Partly because it sits so squarely with the fascinating cultural theories of Édouard Glissant and Gloria Anzaldúa, who speak of the radical power of relinkings and the uncertainty of marginalised borders

And partly because I think it points to something very important abut the nature of Tumblr, too. That realisation came just this week, when I had a discussion with a friend who’d just recently joined the site. We were talking about patterns of gender on Tumblr, what women (who constitute the vast majority of users here) generally seem to do differently than men. Men, within our patriarchal power system, seem often to use Tumblr like a megaphone, picking a subject and then authoritatively pontificating on it. “I talk about Menswear!” or whatever. Competing, hipster-wise, dick-measuring for the best links, the most reblogs, the smartest individual pieces. 

Whereas women, we agreed, often acted in a much more communitarian manner – as I guess the gender role dictates. They reblogged, they posted without pronouncement, they strung together dialectic narratives together accross their different identities. Whatever status competition exists is of a different kind, less rhetorical. And I think the fascinating thing is that the way Tumblr is set up seems to favour this latter approach. Credit for reblogs is shared accross groups. You can effortlessly bring together ideas from vastly different sources, some you may not even know. Ideas are created together. Masses of text (like this one!) are discouraged in favour of meaning constituted though intertext and juxtaposition. A lot more, quite simply, how Venus X DJs, and a lot less how Diplo does it.
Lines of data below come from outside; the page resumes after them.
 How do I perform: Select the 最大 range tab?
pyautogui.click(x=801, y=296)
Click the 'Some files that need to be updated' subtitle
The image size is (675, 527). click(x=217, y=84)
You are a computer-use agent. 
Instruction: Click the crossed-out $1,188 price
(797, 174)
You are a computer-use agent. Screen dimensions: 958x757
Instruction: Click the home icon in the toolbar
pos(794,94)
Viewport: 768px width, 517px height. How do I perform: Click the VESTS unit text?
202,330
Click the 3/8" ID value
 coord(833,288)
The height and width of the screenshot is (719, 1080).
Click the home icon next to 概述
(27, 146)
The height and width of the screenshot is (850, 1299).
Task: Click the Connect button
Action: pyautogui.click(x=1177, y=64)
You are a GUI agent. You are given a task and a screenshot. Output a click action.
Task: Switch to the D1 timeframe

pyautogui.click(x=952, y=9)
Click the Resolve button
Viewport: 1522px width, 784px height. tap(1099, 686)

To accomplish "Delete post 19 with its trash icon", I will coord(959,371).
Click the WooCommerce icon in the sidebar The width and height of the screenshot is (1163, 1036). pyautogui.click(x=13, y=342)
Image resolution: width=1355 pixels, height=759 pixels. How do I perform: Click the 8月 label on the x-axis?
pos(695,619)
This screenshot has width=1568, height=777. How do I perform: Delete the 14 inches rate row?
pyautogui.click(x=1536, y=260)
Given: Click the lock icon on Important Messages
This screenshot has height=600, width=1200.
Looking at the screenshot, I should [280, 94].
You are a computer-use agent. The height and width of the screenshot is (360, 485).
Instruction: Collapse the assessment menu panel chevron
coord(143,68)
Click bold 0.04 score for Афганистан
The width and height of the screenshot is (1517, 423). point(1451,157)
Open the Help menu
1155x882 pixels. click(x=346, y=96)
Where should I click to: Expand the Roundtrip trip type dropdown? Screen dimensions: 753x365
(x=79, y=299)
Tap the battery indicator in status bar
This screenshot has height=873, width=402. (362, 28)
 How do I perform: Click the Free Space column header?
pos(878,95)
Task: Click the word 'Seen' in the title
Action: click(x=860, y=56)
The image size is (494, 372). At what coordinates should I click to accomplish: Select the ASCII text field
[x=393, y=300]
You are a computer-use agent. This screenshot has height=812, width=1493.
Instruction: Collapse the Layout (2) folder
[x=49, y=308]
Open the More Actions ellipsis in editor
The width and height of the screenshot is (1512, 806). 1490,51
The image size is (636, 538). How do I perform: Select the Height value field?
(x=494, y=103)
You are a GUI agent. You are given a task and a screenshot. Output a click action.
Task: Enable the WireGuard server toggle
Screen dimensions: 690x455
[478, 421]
Could I do that? Could I be a “female”-style tumblogger? I’m certainly male, white and privileged. And I’ve spent the time so far thinking digging and discovery, but you know what? To a certain extent Tumblr has been nudging me elsewhere. Random people keep reblogging me, from Guam to Indonesia to San Francisco. Whether I want to or not, I get pulled into the communit/ies. So what the heck, I’m going to try. To be a part, a conduit, a corner, a participant, a fellow subject. 

How do I practically plan to achieve this?

  • Much as it pains me I’m going to drop writing little witty appreciations of everything. It slips too easily into the wrong language.
  • Trying to be aware of my privilege, I’m going to try to focus on those who build connections elsewhere, those who provide radical inspiration through the borders. Less scenes to be exposed, more connections across them and to other things.
  • Connections between and across posts internal to the blog in more ways. Tumblogging as communicative mixtape.
  • A more open general topic, an atmosphere to be shared rather than a group of individual taste-making recommendations. Maybe not even just videos.

So right. Last text post = this. Please do call me out (preferably here) if you think I’m doing it wrong, still.